Hong Kong está se posicionando como uma ponte entre as abordagens oriental e ocidental. A Lei das Stablecoins, que entrou em vigor em 1º de agosto de 2025, estabelece um regime de licenciamento para stablecoins atreladas a moedas fiduciárias. Os emissores devem manter HK$ 25 milhões em patrimônio líquido, HK$ 3 milhões em ativos líquidos e ativos líquidos adicionais para cobrir 12 meses de despesas operacionais. Os ativos de reserva devem ser totalmente segregados, altamente líquidos e corresponder ao valor nominal das stablecoins em circulação. Os pagamentos devem ser feitos em até um dia útil. O modelo de Hong Kong é mais rigoroso que o de Singapura, mas mais flexível que as regulamentações da UE, e visa estabelecer a cidade como um centro global para inovação em stablecoins regulamentadas.
Singapura adota uma abordagem escalonada e orientada para o mercado, conforme sua Lei de Serviços de Pagamento. A Autoridade Monetária de Singapura regula as stablecoins de moeda única, com requisitos específicos para tokens atrelados ao dólar de Singapura ou às moedas do G10. Os requisitos de reserva são semelhantes aos de Hong Kong, mas Singapura permite um período de resgate de até cinco dias úteis, em vez de um. Os requisitos de capital são significativamente menores, de 1 milhão de dólares de Singapura, em comparação com os 25 milhões de dólares de Hong Kong. Singapura prioriza a flexibilidade de mercado e fomenta a inovação, mas também aceita riscos mais elevados.

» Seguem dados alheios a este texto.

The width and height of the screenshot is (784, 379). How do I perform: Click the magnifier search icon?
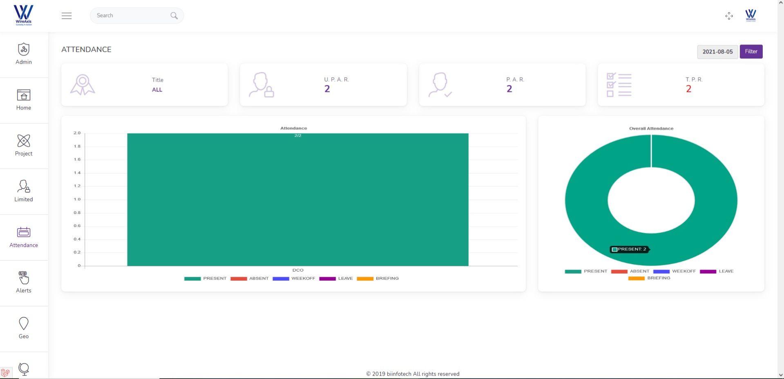click(174, 16)
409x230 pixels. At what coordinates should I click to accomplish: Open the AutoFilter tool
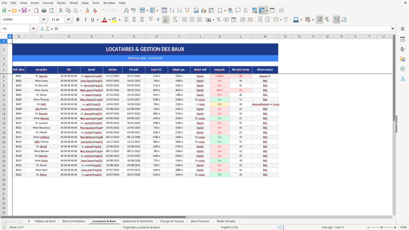(187, 10)
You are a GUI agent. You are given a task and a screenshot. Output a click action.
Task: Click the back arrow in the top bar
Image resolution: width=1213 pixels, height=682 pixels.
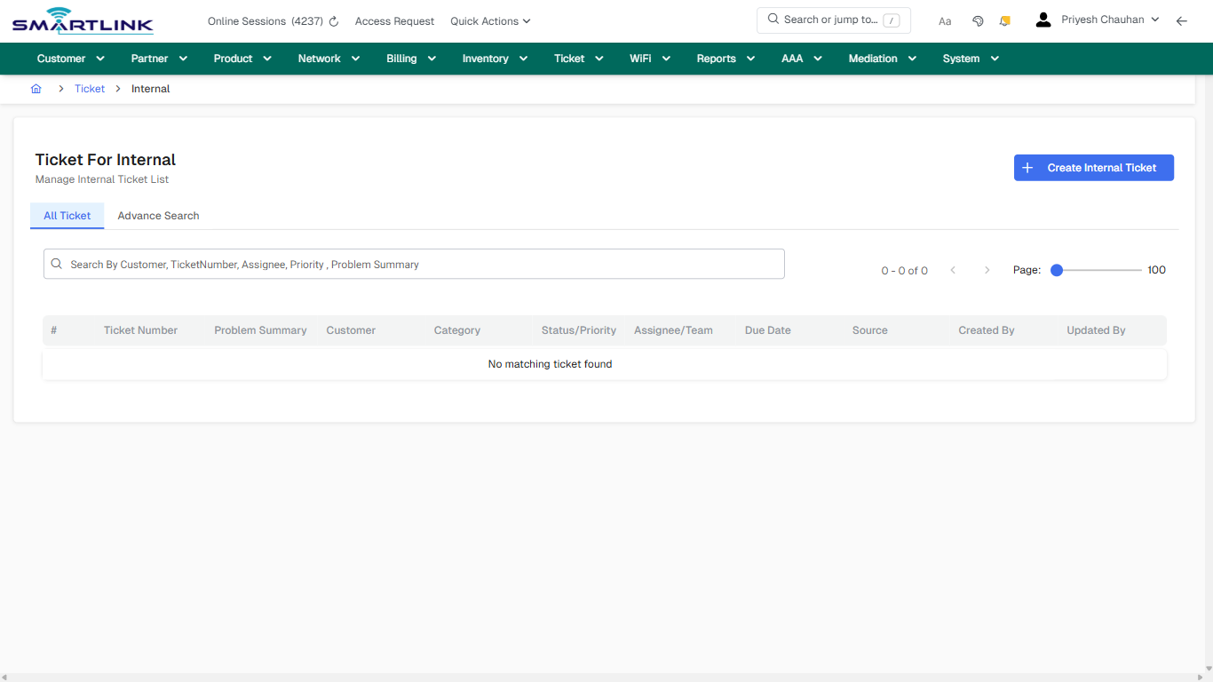(1182, 20)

A China se apresenta em um contraste fundamental com todas essas abordagens. O país proíbe completamente a negociação e a mineração de criptomoedas. As stablecoins são consideradas bens virtuais, não moeda corrente. Os tribunais reconheceram as criptomoedas como propriedade para fins civis, mas as atividades comerciais permanecem proibidas. As instituições financeiras são obrigadas a bloquear transações relacionadas a criptomoedas e a relatar atividades suspeitas. A filosofia é clara: controle estatal total sobre a criação de dinheiro e as transações de pagamento.
A recente intervenção contra os planos de stablecoin em Hong Kong ilustra que Pequim pretende impor esse controle mesmo na região administrativa especial, apesar do elevado grau de autonomia teórico de Hong Kong. O princípio "um país, dois sistemas" estipula que Hong Kong pode seguir suas próprias políticas econômicas e monetárias. No entanto, em questões de potencial importância sistêmica para a China continental, Pequim demonstra cada vez mais uma disposição para restringir essa autonomia.
A comparação revela duas visões de mundo fundamentalmente diferentes. As jurisdições ocidentais veem as stablecoins como inovações que podem ser controladas por meio de regulamentação adequada para gerenciar tanto os benefícios (eficiência, inclusão financeira, liderança tecnológica) quanto os riscos (instabilidade sistêmica, lavagem de dinheiro, proteção do consumidor). A China, por outro lado, vê as moedas digitais privadas como uma ameaça existencial à soberania monetária e ao controle social. Essa divergência moldará o cenário global das moedas digitais nos próximos anos.
Riscos críticos: distorções sistêmicas e conflitos de objetivos não resolvidos
A repressão às iniciativas privadas de stablecoins na China representa riscos significativos tanto para o próprio país quanto para o sistema financeiro global, revelando conflitos de objetivos fundamentais que não podem ser facilmente resolvidos.
Para a China, o risco mais evidente é ficar para trás na corrida global por sistemas de moeda digital. Enquanto os EUA promovem agressivamente as stablecoins denominadas em dólar com a Lei GENIUS e aceleram sua adoção global, a China limita drasticamente suas próprias opções. O renminbi já representa apenas 2% a 3% dos pagamentos e reservas globais. Sem soluções inovadoras de pagamento digital que simplifiquem as transações internacionais, a internacionalização do renminbi continuará estagnada. Como alertou Wang Yongli, ex-vice-presidente do Banco da China, se a China não conseguir competir com as stablecoins denominadas em dólar em termos de eficiência de pagamento e custos de compensação, o progresso no uso internacional do renminbi permanecerá limitado.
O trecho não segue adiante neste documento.